Both NoP and NP components seem to be associated with residual symptoms in patients with r-axSpA receiving treatment with bDMARDs.
评估影像学轴向脊柱关节炎(r-axSpA)患者接受生物改善病情抗风湿药物(bDMARD)治疗后,痛觉敏化(NoP)和神经病理性疼痛(NP)成分与残留症状的相关性。
本分析纳入了来自德国脊柱关节炎发病队列的 78 例接受 bDMARD 治疗至少 3 个月的 r-axSpA 患者。使用广泛疼痛指数(WPI)和疼痛 DETECT(PD)问卷分别定量 NoP 和 NP 成分。采用脊柱关节炎疾病活动评分(ASDAS)和 Bath 强直性脊柱炎疾病活动指数(BASDAI)作为残留症状的测量指标。C 反应蛋白(CRP)作为全身炎症活动的测量指标。对疾病活动度进行单变量和多变量回归分析。使用 WPI 评分区域和 PD 评分项目进行聚类分析。
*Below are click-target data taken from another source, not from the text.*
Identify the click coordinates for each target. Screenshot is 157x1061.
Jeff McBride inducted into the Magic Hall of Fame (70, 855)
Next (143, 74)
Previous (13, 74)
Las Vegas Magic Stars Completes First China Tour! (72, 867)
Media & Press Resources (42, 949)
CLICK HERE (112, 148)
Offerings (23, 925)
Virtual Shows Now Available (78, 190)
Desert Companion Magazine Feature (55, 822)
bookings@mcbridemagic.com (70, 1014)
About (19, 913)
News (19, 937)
线性多变量回归分析显示,WPI 和 PD 与 ASDAS(b=0.1,95%CI 0.04 至 0.17 和 b=0.05,95%CI 0.02 至 0.08)和 BASDAI(b=0.24,95%CI 0.08 至 0.39 和 b=0.17,95%CI 0.1 至 0.25)均独立相关,在接受 bDMARD 稳定治疗的 r-axSpA 患者中。此外,WPI 和 PD 与 BASDAI≥4 定义的相关残留症状的存在显著相关(OR 1.93,95%CI 1.09 至 4.15 和 OR 1.32,95%CI 1.04 至 1.85)。在 CRP 水平正常的患者中也存在这种影响。聚类分析显示,存在三种不同的疼痛分布模式和四种特定的感觉症状组合,可区分不同的疼痛亚型。
在接受 bDMARD 治疗的 r-axSpA 患者中,NoP 和 NP 成分似乎都与残留症状相关。